Hurricane Katrina, 2005
A tropical cyclone is a rotating, organized system of clouds and thunderstorms that originates over tropical or subtropical waters and has a closed low-level circulation. Tropical cyclones rotate counterclockwise in the Northern Hemisphere. The Atlantic hurricane season runs from June 1st to November 30th, however, these storms can develop before or after the season.
Conditions Which Must Be Present in the Development of a Tropical
- 1. Low-pressure system
- 2. Warm temperatures over the Ocean
- 3. Moist environment (precipitation)
- 4. Tropical wind patterns over the equator
INLAND FLOODING - In the last 30 years, inland flooding has been responsible for more than half the deaths associated with tropical cyclones in the United States.
HIGH WINDS - Hurricane-force winds can destroy poorly constructed buildings and mobile homes. Debris such as signs, roofing material, and small items left outside become flying missiles in hurricanes.
TORNADOES - Hurricanes can produce tornadoes that add to the storm's destructive power. Tornadoes are most likely to occur in the right-front quadrant of the hurricane.

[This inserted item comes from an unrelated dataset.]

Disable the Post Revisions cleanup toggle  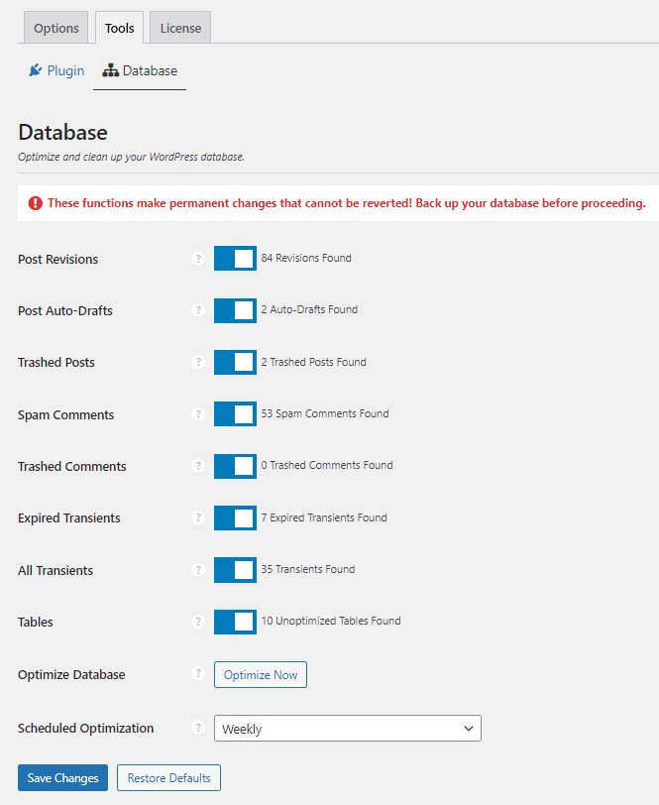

Graphical Hurricane Local Statement:
Issued by local National Weather Service offices to provide more specific information about potential impacts of a tropical storm or hurricane on a particular area. View your Hurricane Local Statement from the National Weather Service at http://www.weather.gov/ghls/.
For future hurricane season names, click here: http://www.nhc.noaa.gov/aboutnames.shtml
|Eye: The eye is the "hole" at the center of the storm. Winds are light in this
area. Skies are partly cloudy, and sometimes even clear.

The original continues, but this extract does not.